Write out the entire listing below exactly, with the pictures left out.

═══

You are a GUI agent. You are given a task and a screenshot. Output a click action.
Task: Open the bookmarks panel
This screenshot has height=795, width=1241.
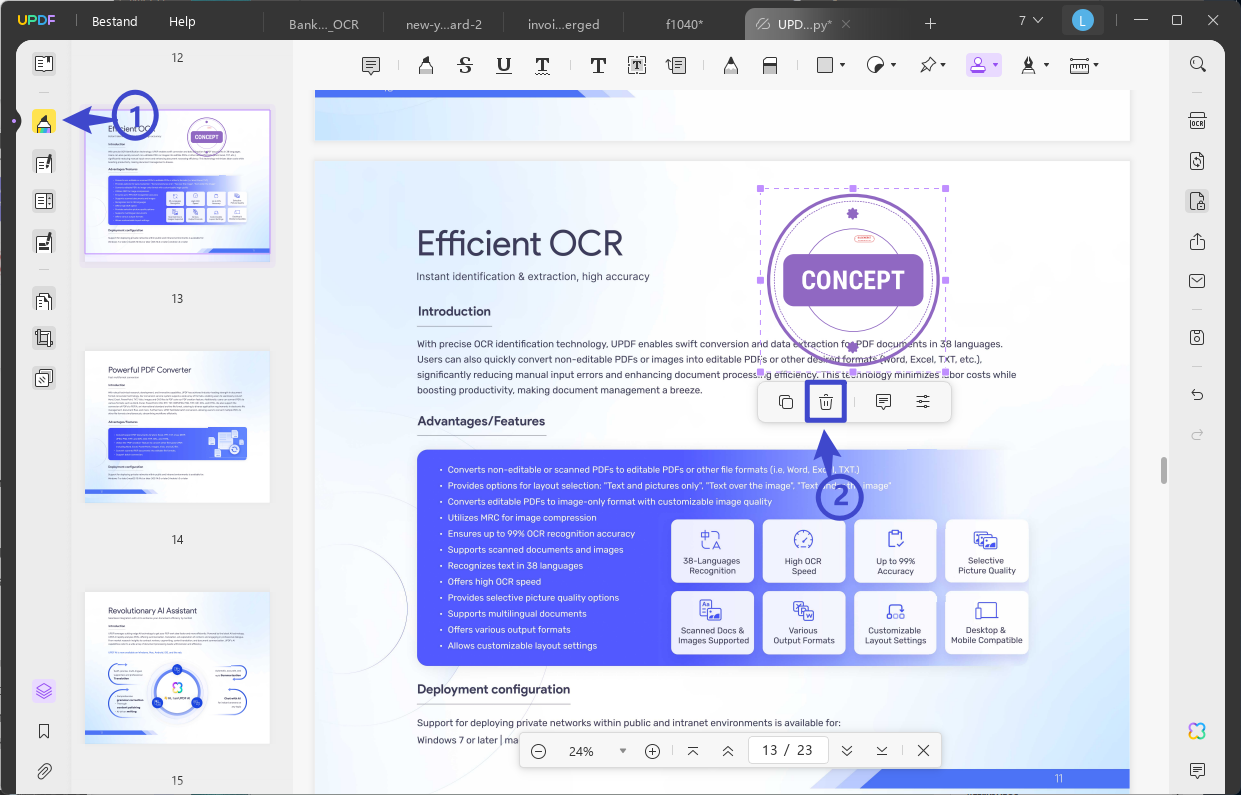pyautogui.click(x=44, y=732)
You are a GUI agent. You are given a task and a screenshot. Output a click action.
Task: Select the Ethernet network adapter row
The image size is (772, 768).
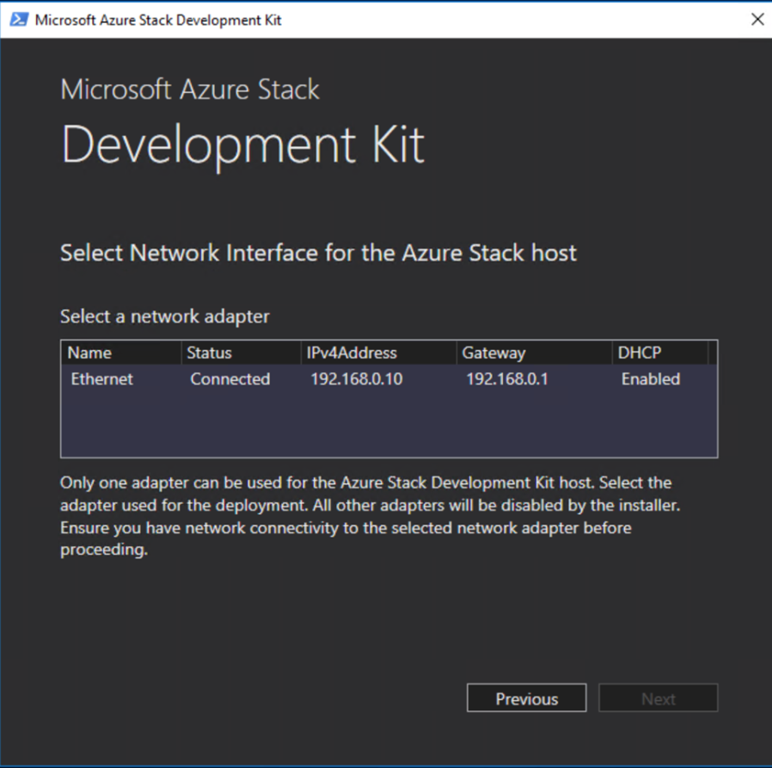tap(102, 379)
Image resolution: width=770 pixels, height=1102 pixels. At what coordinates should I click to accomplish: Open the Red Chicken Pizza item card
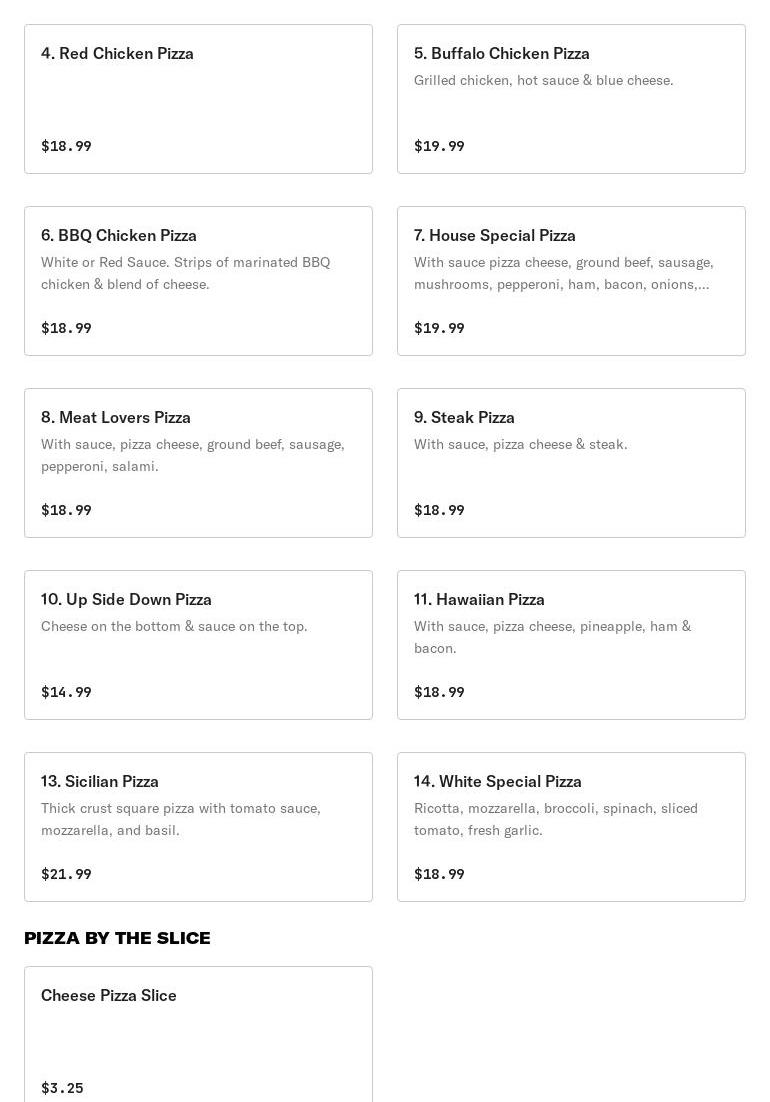[x=198, y=99]
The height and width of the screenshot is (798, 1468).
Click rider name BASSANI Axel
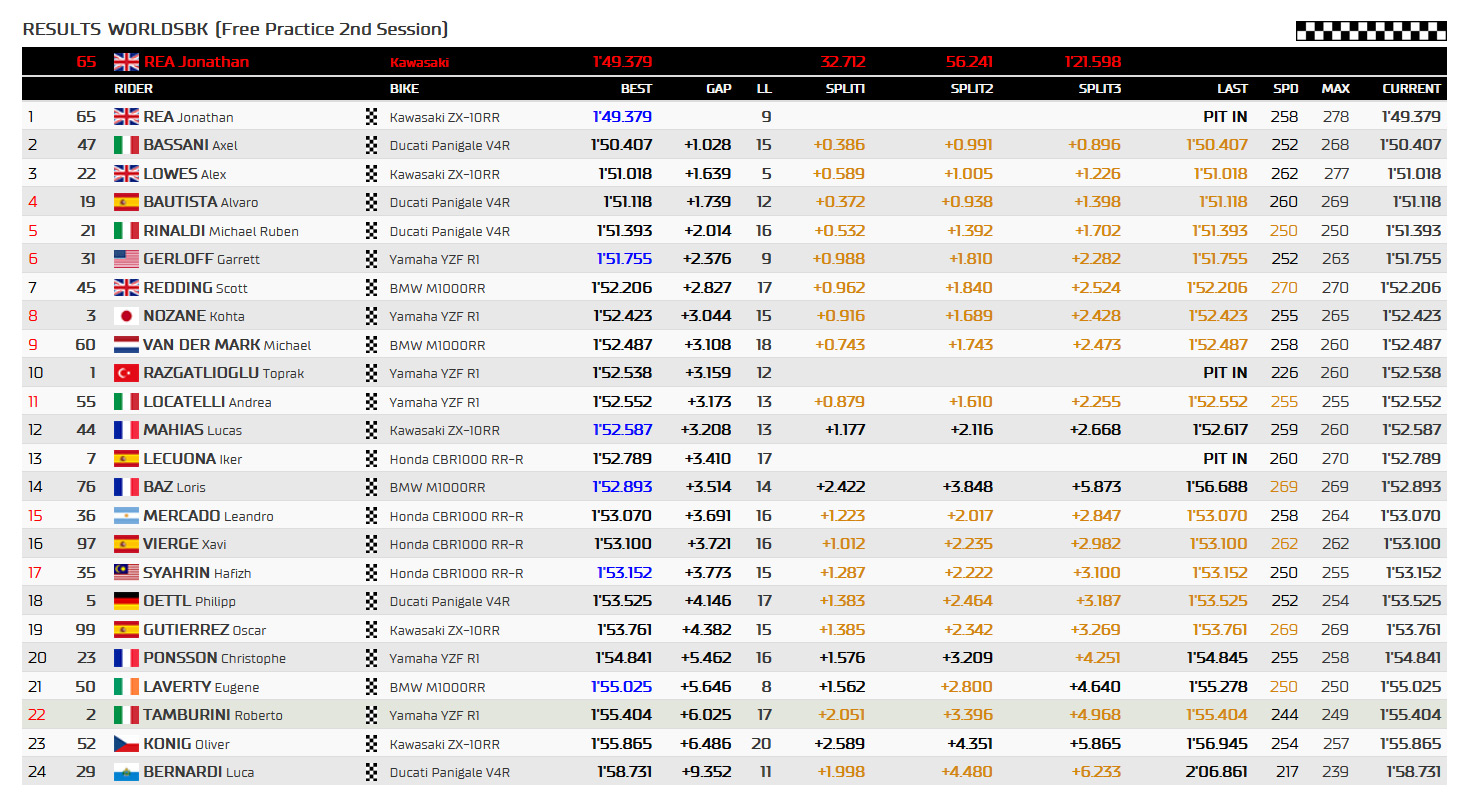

═══

:: WRITTEN SOLUTION ::
You are a GUI agent. You are given a task and a screenshot. Output a click action.
Task: Open the bookmarks panel
This screenshot has height=795, width=1241.
pyautogui.click(x=44, y=732)
You are a GUI agent. You are given a task and a screenshot. Output a click action.
Task: Select the Ethernet network adapter row
The image size is (772, 768).
tap(102, 379)
Image resolution: width=770 pixels, height=1102 pixels. At what coordinates should I click to accomplish: Open the Red Chicken Pizza item card
[x=198, y=99]
The height and width of the screenshot is (798, 1468).
Click rider name BASSANI Axel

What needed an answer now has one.